Sample size requirements to detect gene‐environment interactions in genome‐wide association studies

Many complex diseases are likely to be a result of the interplay of genes and environmental exposures. The standard analysis in a genome‐wide association study (GWAS) scans for main effects and ignores the potentially useful information in the available exposure data. Two recently proposed methods that exploit environmental exposure information involve a two‐step analysis aimed at prioritizing the large number of SNPs tested to highlight those most likely to be involved in a G × E interaction. For example, Murcray et al. ([2009] Am J Epidemiol 169:219–226) proposed screening on a test that models the G‐E association induced by an interaction in the combined case‐control sample. Alternatively, Kooperberg and LeBlanc ([2008] Genet Epidemiol 32:255–263) suggested screening on genetic marginal effects. In both methods, SNPs that pass the respective screening step at a pre‐specified significance threshold are followed up with a formal test of interaction in the second step. We propose a hybrid method that combines these two screening approaches by allocating a proportion of the overall genome‐wide significance level to each test. We show that the Murcray et al. approach is often the most efficient method, but that the hybrid approach is a powerful and robust method for nearly any underlying model.
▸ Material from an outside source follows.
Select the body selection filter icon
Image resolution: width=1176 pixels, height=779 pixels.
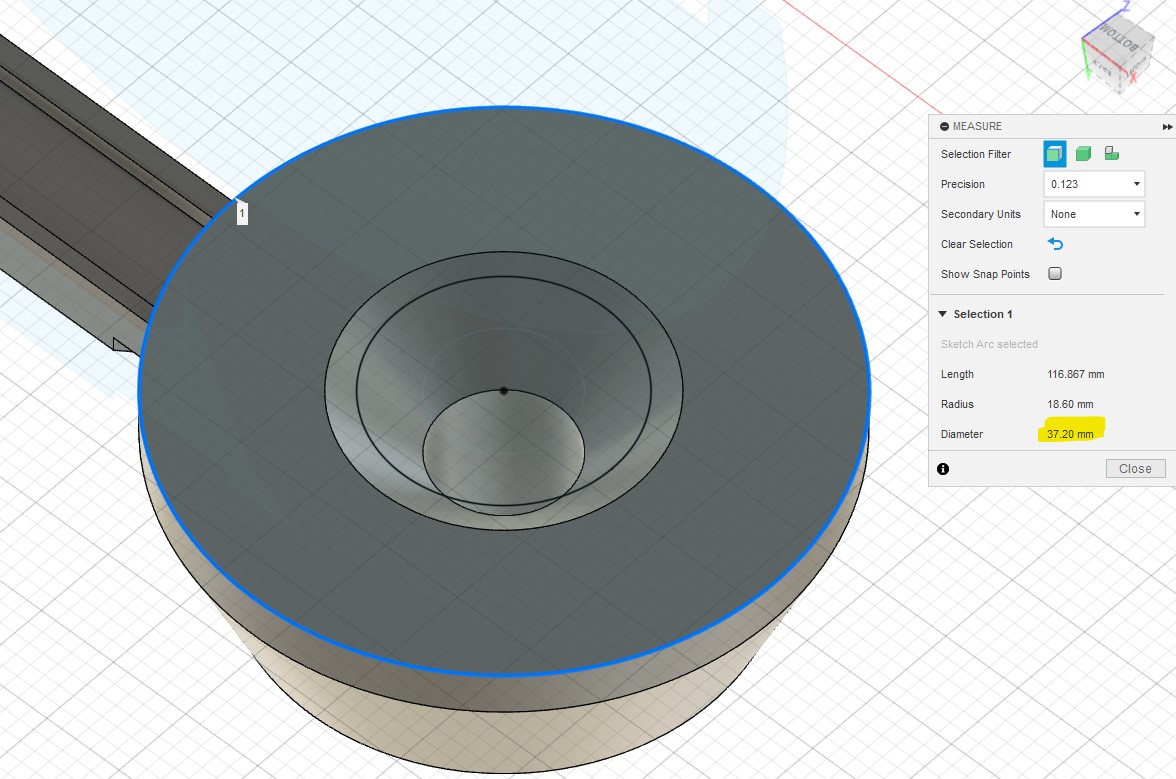1083,154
As an example, for a GWAS of 1 million markers including a single true disease SNP with minor allele frequency of 0.15, and a binary exposure with prevalence 0.3, the Murcray, Kooperberg and hybrid methods are 1.90, 1.27, and 1.87 times as efficient, respectively, as the traditional case‐control analysis to detect an interaction effect size of 2.0. Genet. Epidemiol. 35:201‐210, 2011. © 2011 Wiley‐Liss, Inc.